■ TASK TO CARRY OUT:
The answer is every line in the data below that contains the word "Reading".

──────── RECORDS TO USE ────────

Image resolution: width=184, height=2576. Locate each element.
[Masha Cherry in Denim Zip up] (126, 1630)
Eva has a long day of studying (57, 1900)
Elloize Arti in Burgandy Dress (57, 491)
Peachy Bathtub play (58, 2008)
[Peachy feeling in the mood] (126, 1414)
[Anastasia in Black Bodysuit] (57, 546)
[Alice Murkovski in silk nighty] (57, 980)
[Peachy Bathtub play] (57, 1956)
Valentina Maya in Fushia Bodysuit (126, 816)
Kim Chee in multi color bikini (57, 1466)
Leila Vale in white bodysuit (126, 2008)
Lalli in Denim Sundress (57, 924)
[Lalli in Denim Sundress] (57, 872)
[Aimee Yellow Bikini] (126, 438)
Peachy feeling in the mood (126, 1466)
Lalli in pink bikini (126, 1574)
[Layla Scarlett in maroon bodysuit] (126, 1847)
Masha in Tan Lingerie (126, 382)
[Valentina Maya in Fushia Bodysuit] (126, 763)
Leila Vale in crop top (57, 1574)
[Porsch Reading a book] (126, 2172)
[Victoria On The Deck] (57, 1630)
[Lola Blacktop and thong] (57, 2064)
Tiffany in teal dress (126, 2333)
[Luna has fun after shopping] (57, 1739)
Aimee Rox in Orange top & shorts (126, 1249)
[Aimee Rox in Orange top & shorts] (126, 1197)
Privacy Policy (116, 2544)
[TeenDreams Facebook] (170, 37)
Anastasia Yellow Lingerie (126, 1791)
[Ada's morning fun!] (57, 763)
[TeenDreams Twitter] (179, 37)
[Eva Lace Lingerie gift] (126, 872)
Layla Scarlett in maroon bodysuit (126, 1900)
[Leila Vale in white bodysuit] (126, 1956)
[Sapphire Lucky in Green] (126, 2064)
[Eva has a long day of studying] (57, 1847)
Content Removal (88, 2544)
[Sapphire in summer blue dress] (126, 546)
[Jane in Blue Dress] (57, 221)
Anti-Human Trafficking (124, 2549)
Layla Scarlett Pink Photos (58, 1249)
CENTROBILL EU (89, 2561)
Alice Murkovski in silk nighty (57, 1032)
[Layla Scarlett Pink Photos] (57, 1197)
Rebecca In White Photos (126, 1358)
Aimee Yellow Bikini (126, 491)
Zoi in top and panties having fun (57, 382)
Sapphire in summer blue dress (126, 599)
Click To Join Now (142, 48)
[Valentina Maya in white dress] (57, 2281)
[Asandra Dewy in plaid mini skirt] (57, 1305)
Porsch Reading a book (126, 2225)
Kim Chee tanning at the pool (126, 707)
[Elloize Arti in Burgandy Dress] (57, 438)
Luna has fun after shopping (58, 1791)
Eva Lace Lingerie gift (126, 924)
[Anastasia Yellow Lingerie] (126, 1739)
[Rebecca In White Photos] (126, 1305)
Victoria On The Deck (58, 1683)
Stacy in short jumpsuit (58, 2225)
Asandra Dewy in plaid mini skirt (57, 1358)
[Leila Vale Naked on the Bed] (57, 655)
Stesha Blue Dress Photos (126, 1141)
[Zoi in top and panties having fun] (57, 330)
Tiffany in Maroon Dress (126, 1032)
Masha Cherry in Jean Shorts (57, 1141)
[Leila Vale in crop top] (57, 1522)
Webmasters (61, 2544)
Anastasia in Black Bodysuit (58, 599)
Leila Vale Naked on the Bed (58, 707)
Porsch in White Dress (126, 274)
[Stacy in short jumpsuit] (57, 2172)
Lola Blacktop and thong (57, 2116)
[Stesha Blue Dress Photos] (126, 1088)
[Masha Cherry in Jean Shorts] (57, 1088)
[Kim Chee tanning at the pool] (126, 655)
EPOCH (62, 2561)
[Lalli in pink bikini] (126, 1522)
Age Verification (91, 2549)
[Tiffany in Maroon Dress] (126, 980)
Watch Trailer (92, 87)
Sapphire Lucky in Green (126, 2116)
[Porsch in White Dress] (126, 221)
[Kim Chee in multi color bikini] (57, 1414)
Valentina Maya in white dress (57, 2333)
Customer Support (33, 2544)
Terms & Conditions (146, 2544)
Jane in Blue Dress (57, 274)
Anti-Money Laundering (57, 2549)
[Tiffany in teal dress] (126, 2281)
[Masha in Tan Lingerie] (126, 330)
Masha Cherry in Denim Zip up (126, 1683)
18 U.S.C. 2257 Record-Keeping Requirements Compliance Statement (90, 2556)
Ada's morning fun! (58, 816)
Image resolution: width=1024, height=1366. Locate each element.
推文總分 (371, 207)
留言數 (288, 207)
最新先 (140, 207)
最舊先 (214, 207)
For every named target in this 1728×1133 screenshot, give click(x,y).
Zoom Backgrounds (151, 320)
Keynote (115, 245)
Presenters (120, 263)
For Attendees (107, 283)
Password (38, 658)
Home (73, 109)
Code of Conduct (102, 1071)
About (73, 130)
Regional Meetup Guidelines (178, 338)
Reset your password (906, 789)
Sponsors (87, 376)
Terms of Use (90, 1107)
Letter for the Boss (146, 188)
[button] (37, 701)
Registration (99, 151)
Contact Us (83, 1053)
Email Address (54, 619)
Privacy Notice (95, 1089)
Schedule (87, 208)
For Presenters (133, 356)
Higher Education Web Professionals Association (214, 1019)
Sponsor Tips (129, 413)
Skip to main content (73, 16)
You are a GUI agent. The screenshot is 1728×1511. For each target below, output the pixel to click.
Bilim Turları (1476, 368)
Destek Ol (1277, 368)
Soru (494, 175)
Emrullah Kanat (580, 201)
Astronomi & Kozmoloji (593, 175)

────────

■ RESPONSE BOX:
[Porsch Reading a book] (126, 2172)
Porsch Reading a book (126, 2225)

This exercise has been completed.